TASK GOAL
Copy every line of the material below word for word, but leave the pictures out.

— Start DATA IN THIS EXERCISE —

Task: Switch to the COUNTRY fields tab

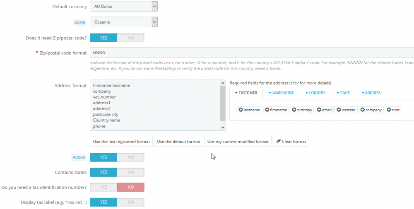Action: 315,93
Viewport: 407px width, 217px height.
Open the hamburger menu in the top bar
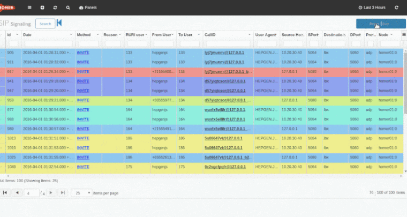[29, 8]
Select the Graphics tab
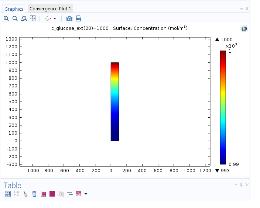Viewport: 260px width, 208px height. pyautogui.click(x=14, y=9)
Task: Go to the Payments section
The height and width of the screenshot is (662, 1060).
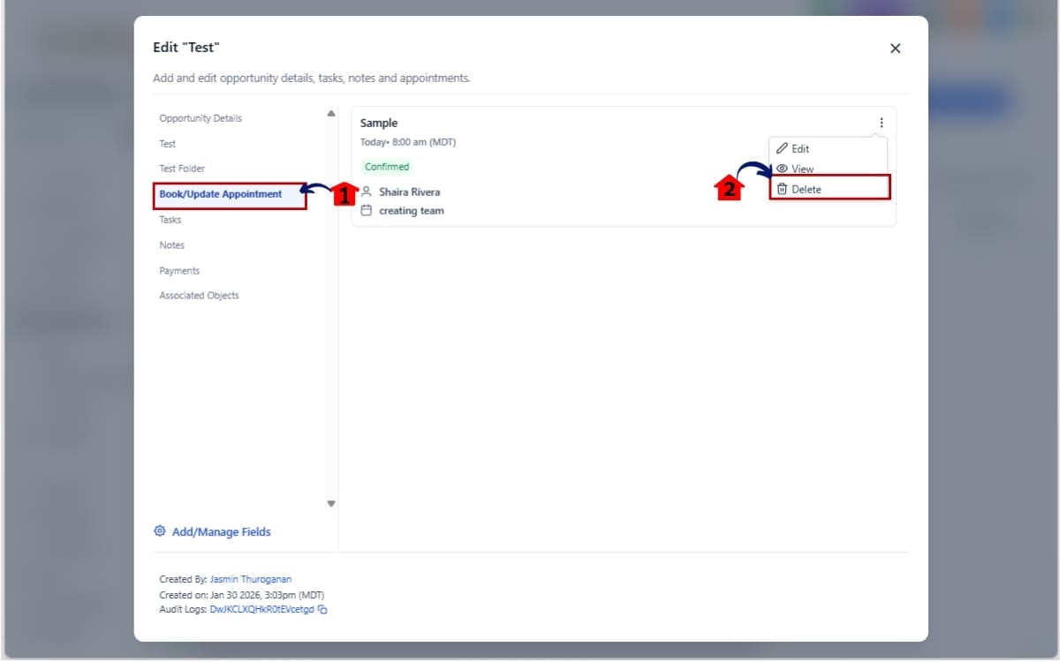Action: click(x=179, y=271)
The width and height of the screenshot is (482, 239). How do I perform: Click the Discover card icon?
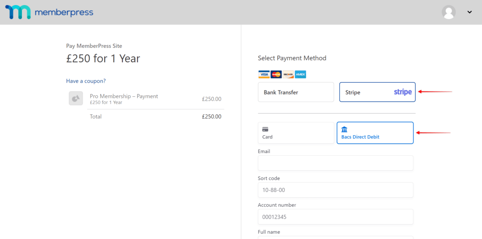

— End DATA IN THIS EXERCISE —

SOLUTION TO THIS EXERCISE
Task: Switch to the COUNTRY fields tab

Action: 315,93
Viewport: 407px width, 217px height.
Open the hamburger menu in the top bar
[29, 8]
Select the Graphics tab
Viewport: 260px width, 208px height. pyautogui.click(x=14, y=9)
Task: Go to the Payments section
The height and width of the screenshot is (662, 1060).
Action: click(x=179, y=271)
The width and height of the screenshot is (482, 239). How do I perform: Click the Discover card icon?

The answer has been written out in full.